Specialized worker auditing whether tests have meaningful oracles that would catch real product defects.

## Purpose & Scope

- Audit **Test Oracle Effectiveness** (Category 9: Medium Priority)
- Identify tests that execute code but prove little
- Check assertion strength, semantic oracle quality, over-mocking, weak snapshots, and mutation-style evidence when available
- Emit `STRENGTHEN_ORACLE`, `DELETE_WEAK_ORACLE`, or `ADD_MUTATION_EVIDENCE`
- Calculate compliance score (X/10)

## Inputs

**MANDATORY READ:** Load `references/audit_worker_core_contract.md`.

Receives `contextStore` with: `tech_stack`, `testFilesMetadata`, `codebase_root`, `output_dir`.

## Workflow

Detection policy: use two-layer detection (candidate scan, then context verification); load `references/two_layer_detection.md` only when the verification method is ambiguous.

1) **Parse Context:** Extract tech stack, test file list, codebase_root, and output_dir from contextStore
2) **Find weak-oracle candidates (Layer 1):** Scan automated tests for no assertions, vague assertions, snapshot-only tests, excessive mocks, and mutation-test survivors when reports exist
3) **Context Analysis (Layer 2 -- MANDATORY):** For each candidate, ask:
   - Is this an intentional smoke test whose only contract is "starts without crashing"? -> downgrade or skip unless it masks critical behavior
   - Is a snapshot paired with semantic assertions? -> skip snapshot-only finding
   - Does the mock verify a product-side contract at the boundary? -> skip over-mocking finding
   - Is mutation evidence absent? -> do not require mutation testing except for critical modules with already weak oracles
4) **Collect Findings:** Record each confirmed issue with severity, location, effort, action, and recommendation
5) **Calculate Score:** Count violations by severity, calculate compliance score (X/10)
6) **Write Report:** Build full markdown report in memory per `references/templates/audit_worker_report_template.md`, write to `{output_dir}/ln-638--global.md` in single Write call
7) **Return Summary:** Return minimal summary to coordinator (see Output Format)

Set of tasks -
1. Answer these questions using the audit worker description above:
(a) What three outputs may the worker emit?
(b) Which file is listed under the mandatory read?
(c) What four items does the worker receive in `contextStore`?
2. Write out the portion of the audit worker description starting at "- Identify tests" and ending at "- Calculate compliance score (X/10)", copying it word for word.

Data entries -
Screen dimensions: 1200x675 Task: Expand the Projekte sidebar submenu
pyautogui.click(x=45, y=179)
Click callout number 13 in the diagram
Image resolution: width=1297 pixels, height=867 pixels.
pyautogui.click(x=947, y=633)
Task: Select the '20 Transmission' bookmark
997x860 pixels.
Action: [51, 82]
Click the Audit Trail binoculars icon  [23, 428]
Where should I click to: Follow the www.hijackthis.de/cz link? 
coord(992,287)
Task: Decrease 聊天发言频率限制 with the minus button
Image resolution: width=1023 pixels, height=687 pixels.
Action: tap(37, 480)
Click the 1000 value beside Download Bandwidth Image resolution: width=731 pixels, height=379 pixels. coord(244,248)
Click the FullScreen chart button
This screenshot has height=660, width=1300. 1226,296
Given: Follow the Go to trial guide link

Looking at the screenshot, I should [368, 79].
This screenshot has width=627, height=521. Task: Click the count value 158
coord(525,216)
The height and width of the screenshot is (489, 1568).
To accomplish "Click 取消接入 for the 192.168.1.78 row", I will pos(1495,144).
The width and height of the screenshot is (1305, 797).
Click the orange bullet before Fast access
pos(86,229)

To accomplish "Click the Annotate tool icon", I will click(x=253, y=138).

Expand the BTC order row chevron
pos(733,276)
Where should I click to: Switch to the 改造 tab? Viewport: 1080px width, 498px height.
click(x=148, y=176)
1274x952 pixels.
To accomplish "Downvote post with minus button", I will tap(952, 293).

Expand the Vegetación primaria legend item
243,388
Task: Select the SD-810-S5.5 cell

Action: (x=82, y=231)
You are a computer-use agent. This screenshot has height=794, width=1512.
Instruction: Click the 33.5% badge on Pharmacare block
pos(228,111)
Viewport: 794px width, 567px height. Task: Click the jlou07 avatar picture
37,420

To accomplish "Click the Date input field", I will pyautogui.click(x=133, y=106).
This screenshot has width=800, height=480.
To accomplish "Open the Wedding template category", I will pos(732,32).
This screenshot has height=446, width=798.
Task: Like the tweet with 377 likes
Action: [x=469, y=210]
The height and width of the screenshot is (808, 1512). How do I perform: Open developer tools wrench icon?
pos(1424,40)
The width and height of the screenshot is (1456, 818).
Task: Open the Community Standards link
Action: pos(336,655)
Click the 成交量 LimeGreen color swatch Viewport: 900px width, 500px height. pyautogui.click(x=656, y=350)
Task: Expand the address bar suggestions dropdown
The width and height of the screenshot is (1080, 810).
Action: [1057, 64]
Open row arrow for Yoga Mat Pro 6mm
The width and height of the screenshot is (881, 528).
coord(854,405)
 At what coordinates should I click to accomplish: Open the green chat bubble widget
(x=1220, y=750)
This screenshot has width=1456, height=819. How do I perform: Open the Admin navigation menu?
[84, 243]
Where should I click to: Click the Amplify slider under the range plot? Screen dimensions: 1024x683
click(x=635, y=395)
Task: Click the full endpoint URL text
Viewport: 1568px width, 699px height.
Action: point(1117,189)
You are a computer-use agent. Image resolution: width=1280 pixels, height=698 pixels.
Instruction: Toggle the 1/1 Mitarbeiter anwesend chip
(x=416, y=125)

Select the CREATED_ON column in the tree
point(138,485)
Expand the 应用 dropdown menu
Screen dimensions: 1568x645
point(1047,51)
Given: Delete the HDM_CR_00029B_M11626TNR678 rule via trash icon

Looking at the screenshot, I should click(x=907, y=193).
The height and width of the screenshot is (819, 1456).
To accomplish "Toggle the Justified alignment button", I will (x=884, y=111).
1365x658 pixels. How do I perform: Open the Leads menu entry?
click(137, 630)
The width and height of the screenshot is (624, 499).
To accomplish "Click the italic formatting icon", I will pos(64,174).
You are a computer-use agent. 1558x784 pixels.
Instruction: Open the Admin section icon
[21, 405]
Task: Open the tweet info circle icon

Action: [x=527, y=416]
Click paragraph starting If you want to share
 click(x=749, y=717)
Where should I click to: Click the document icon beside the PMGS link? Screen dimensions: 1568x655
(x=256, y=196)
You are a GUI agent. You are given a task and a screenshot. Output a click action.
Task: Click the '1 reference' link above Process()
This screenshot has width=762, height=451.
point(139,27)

Final answers -
1.
(a) `STRENGTHEN_ORACLE`, `DELETE_WEAK_ORACLE`, or `ADD_MUTATION_EVIDENCE`
(b) `references/audit_worker_core_contract.md`
(c) `tech_stack`, `testFilesMetadata`, `codebase_root`, and `output_dir`

2.
- Identify tests that execute code but prove little
- Check assertion strength, semantic oracle quality, over-mocking, weak snapshots, and mutation-style evidence when available
- Emit `STRENGTHEN_ORACLE`, `DELETE_WEAK_ORACLE`, or `ADD_MUTATION_EVIDENCE`
- Calculate compliance score (X/10)